Pepsi launched “Good for you” line and lost $300 million.
Campbell’s Soup launched “Healthy Request” line (with reduced salt) and lost money.
Valerie Vaz MP (Health Select Committee member) enquired how virtuous change might be encouraged.
Dr Robert Lustig affirmed that labelling and education–based ‘solutions’ would always be insufficient. A way forward could be to follow Nordic practice, whereby a combination of incentives and prohibitive taxes reduced alcohol consumption. Differential subsidisation was needed on ‘good’ foods such as broccoli.
Geraint Thomas MP suggested that ‘real food’ militated against the processing whereby companies ‘add value’, and increase prices.
Dr Robert Lustig said that subsidies could enable companies to charge more for ‘real food.’ A report by Credit Swiss proposed a sugar tax to address the rise in Type 2 diabetes, for which insurance companies would increasingly have to pay. A programme of food education should be a priority.
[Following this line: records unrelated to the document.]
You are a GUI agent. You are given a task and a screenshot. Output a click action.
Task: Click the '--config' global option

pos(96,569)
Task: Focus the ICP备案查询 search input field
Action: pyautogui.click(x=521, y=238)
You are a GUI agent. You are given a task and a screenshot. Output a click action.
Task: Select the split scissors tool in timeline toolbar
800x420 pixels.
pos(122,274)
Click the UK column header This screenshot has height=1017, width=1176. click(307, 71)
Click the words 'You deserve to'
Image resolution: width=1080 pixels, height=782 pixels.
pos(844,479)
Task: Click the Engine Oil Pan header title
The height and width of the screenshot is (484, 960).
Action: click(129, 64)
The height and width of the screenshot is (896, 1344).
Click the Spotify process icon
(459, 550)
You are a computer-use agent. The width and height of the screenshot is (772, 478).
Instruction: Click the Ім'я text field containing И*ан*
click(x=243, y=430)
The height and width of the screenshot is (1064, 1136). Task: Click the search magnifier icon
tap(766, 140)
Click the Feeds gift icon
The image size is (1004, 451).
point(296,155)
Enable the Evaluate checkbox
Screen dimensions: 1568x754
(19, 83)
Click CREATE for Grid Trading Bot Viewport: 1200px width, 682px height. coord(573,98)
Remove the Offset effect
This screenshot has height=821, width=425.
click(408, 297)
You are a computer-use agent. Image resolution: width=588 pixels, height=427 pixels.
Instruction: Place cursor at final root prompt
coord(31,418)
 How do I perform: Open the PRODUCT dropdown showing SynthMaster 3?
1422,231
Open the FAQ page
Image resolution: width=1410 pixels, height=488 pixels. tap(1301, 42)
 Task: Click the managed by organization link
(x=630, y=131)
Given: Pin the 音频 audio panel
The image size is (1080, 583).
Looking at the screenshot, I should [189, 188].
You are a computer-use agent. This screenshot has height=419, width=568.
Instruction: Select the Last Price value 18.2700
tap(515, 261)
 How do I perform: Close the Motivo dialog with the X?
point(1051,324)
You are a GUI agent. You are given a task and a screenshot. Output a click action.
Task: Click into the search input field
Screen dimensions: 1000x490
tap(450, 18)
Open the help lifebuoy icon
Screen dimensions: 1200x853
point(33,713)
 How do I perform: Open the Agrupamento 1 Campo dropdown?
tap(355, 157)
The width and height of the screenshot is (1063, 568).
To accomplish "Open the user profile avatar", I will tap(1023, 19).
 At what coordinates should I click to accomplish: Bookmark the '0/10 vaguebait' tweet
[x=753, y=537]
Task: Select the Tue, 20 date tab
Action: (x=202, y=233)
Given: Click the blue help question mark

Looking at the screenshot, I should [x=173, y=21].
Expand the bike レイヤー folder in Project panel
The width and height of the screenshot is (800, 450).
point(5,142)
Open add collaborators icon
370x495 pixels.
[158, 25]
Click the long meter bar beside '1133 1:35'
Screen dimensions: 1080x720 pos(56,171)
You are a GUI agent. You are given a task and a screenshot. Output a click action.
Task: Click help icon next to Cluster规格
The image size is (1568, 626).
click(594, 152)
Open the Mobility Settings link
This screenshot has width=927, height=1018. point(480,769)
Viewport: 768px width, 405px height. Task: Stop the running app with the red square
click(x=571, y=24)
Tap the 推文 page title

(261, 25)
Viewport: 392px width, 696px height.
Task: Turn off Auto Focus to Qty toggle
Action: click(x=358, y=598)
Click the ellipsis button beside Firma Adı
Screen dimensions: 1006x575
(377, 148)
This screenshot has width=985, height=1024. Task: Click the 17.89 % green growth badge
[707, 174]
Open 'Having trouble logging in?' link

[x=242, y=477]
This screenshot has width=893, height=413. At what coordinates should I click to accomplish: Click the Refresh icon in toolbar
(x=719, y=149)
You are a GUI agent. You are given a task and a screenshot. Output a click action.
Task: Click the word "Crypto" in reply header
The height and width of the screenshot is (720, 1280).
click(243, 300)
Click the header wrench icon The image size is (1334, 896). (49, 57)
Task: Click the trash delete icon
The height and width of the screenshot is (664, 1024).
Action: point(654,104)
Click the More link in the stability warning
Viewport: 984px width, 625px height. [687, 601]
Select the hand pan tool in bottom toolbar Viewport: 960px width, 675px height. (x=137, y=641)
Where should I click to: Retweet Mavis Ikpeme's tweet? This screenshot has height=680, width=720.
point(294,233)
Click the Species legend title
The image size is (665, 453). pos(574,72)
For example, it was not generally known that the beneficial effects of exercise (including muscle-building) do not include weight loss.
The meeting concurred about the detrimental effects of cuts to local authority budgets, the relative expense of eating healthily and the adverse effects of targeting advertising at children.
Dr Robert Lustig observed that the only country that has banned junk food adverts to children is Chile and much could and should be done to address all the issues via legislation.
Baroness Benjamin thanked Dr Lustig for a stimulating talk and question and answer session which had galvanised the debate in a new and refreshing way.
Dr Robert Lustig replied that the goal is ‘health and longevity’, with more desirable food options a first choice, rather than an easy reliance on Macdonalds and similar fast food products.